TIME : 2016/2/16 15:05:43
A stricking, unusual Araucaria tree

Photo © Michael Sommers.

One of the things I was most looking forward to seeing when I made my recent trip to the Serra da Mantiqueira was the rare and unusual araucaria tree. A native of the mountains and high planes of southern Brazil, the araucaria angustifolia (to go by its full official name) is a species of coniferous tree that dates back some 2 million years – and it looks it (i.e. decidedly primitive).

This evergreen is actually only a distant relative of the pine, yet it’s often referred to as a pinheiro brasileiro (Brazilian pine), and more frequently as a pinheiro-do-paraná (Paraná pine). Indeed, the highly iconic tree is the emblem of the southern state of Paraná, where forests of araucaria once covered close to 50 percent of the land. Due to agriculture and foresting, today they have dwindled to around 2 percent. Nonetheless Paraná still boasts more of the evergreens than its neighbors to the south and north (in Rio, São Paulo, and Minas Gerais they’re particularly scarce), which explains why the species is now threatened with extinction.

Two English names for the araucaria – the Candelabra tree and Monkey Puzzle tree – are descriptively apt.

A far cry from 6,000 years ago when the indigenous peoples of southern Brazil depended on the enormous pine nuts generated by the trees for sustenance. Back then, araucarias were so plentiful that the word curitiba was coined to describe “an immense area of curis,” the Guarani term for Paraná pine (underscoring the tree’s importance is the fact that Curitiba was chosen as the name for the capital of Paraná). Local Guarani groups even developed special arrows designed to shoot down pine-nut bearing fruit that hadn’t yet fallen to the ground.

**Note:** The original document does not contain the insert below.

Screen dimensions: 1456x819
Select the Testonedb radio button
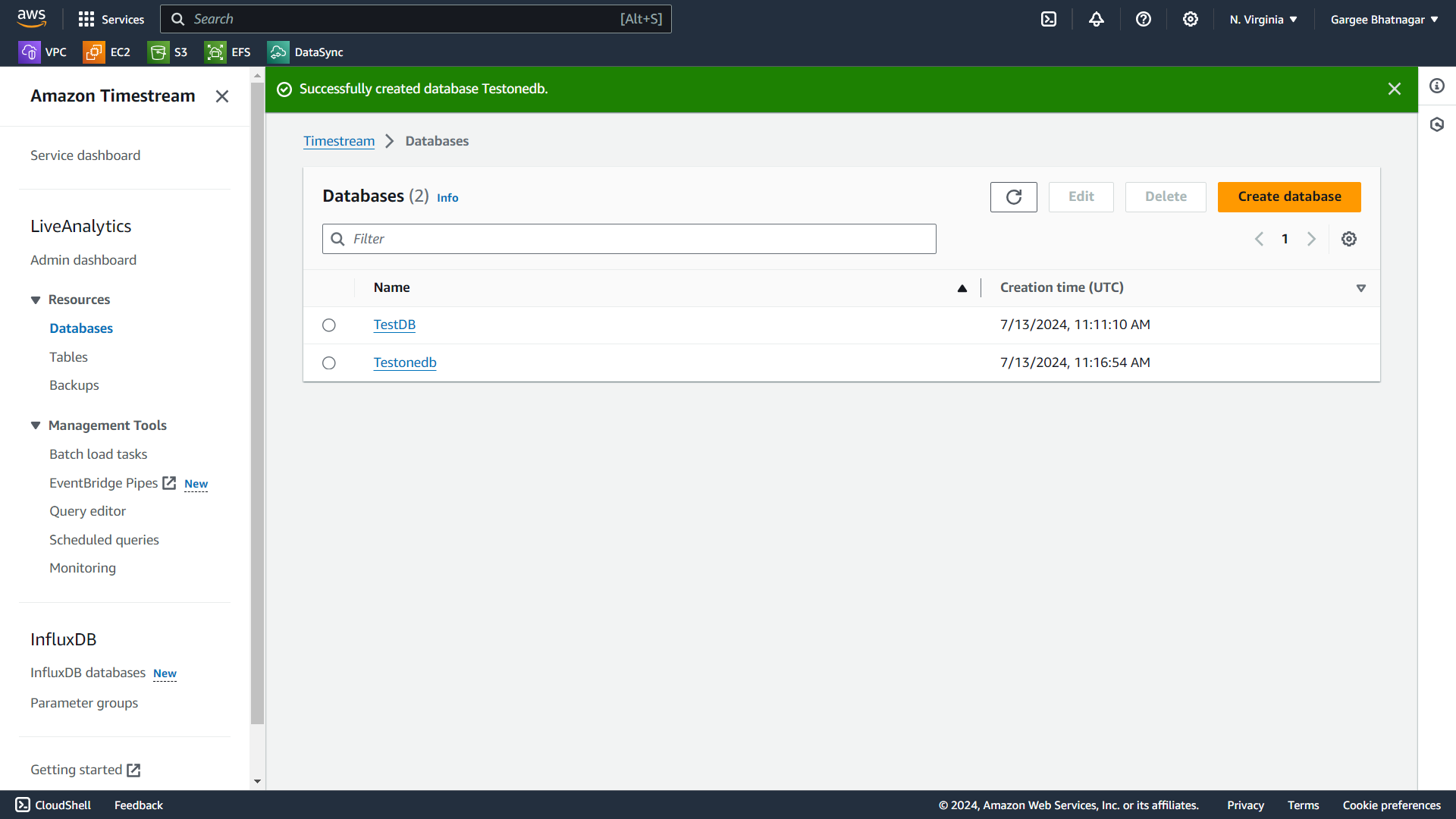[x=329, y=363]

Araucaria nuts – enormous, they resemble conventional pine nuts on steroids – are major energy boosters. High in protein, calcium, and other vitamins, they are used both regional and contemporary dishes ranging from pies to pesto. In Campos do Jordão’s fancy gourmet food shops, we saw them marinating in great jars.

As for the trees themselves, they didn’t disappoint. Whether singly or in bouquet-like clumps, their slender trunks (which grow to heights of 50 meters), topped with lateral branches that extend horizontally into a parasol of twisting green arms, are captivating. In fact, two English names for the araucaria – the Candelabra tree and Monkey Puzzle tree – are descriptively apt. The origin of the latter followed soon after the tree was introduced to England in the late 18th century. A visitor to a proud araucaria owner’s Cornwall garden exclaimed that its branches were so whorled and twisted that navigating them would “puzzle a monkey.”

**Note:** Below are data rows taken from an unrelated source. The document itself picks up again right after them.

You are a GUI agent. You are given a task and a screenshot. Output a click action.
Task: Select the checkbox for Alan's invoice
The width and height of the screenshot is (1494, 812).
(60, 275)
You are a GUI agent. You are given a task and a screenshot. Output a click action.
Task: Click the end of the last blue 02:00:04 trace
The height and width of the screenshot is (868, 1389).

Most trees live to the ripe old age of 200 years or more; it takes them 20 to begin bearing fruit and 50 to emerge from adolescence. Unlike most conifers, which are hermaphrodites, araucarias come in both male and female versions (although some have been known to change sex over the course of their lifetimes). While the female trees have the oval cones that bear fruit – each can contain up to 120 seeds or nuts – the males sport twisting, cylindrical-shaped cones, which make great fire starters in hotel fireplaces.

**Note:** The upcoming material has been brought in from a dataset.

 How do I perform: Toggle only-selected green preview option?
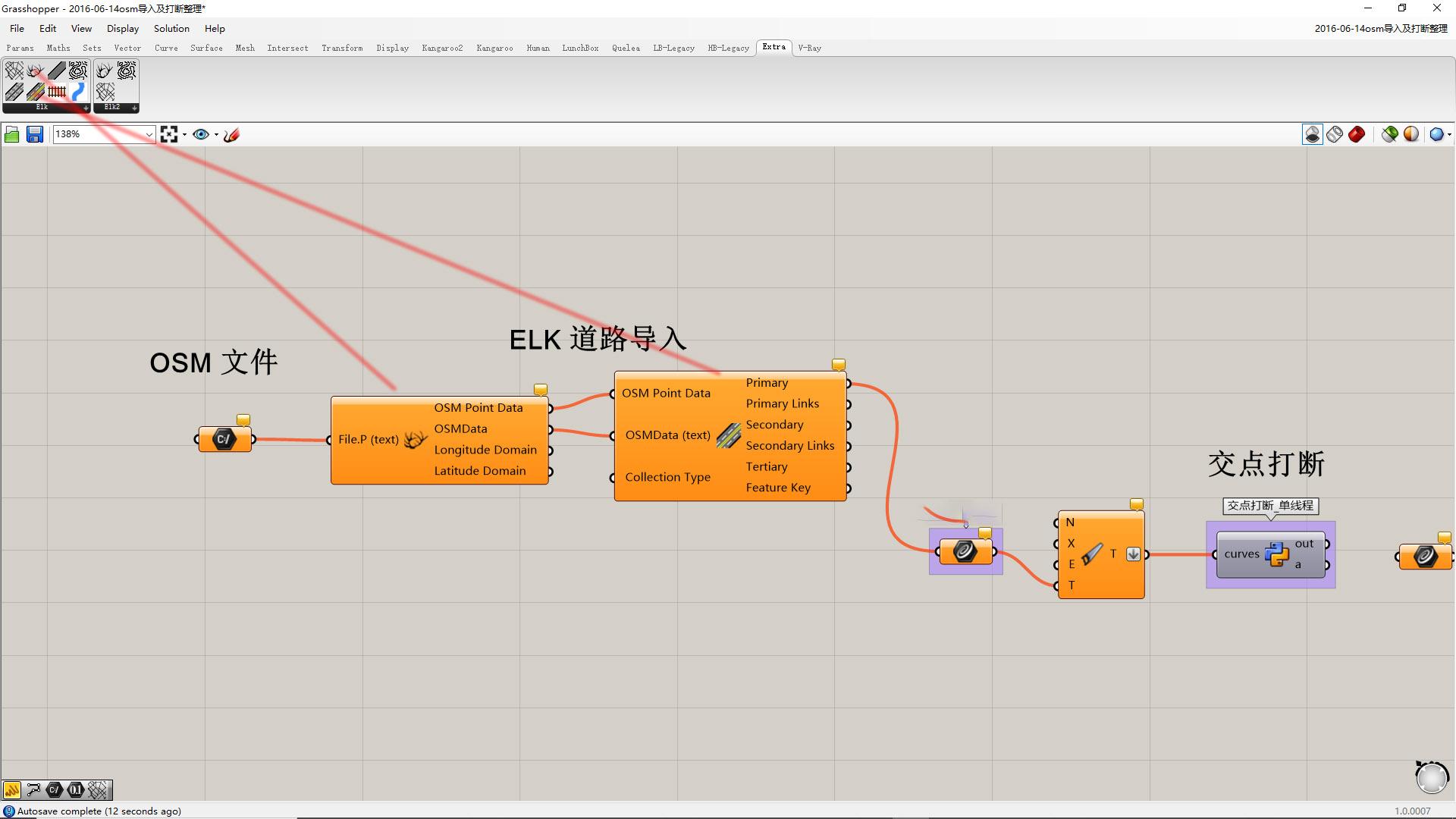(x=1389, y=134)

Their flammability was put to the test when my sister and I spent a night at the Pousada Vento Verde, whose comfortably rustic bungalows sit upon a mountain slope and provide a breathtaking view of the pretty little town of Santo Antônio do Pinhal surrounded by magnificent forest-clad mountains. Santo Antônio is the anti-Campos Jordão; an unpretentiously, charming, typical town of the interior, plunged into a forested valley, and quite overlooked by most tourists. In keeping with its name (Saint Anthony of the Pine Groves), araucarias are everywhere. One of the most majestic of them all is pictured above; I have to confess that it constitutes only one of about 100 or more photos I ended up (obsessively) taking of these striking trees.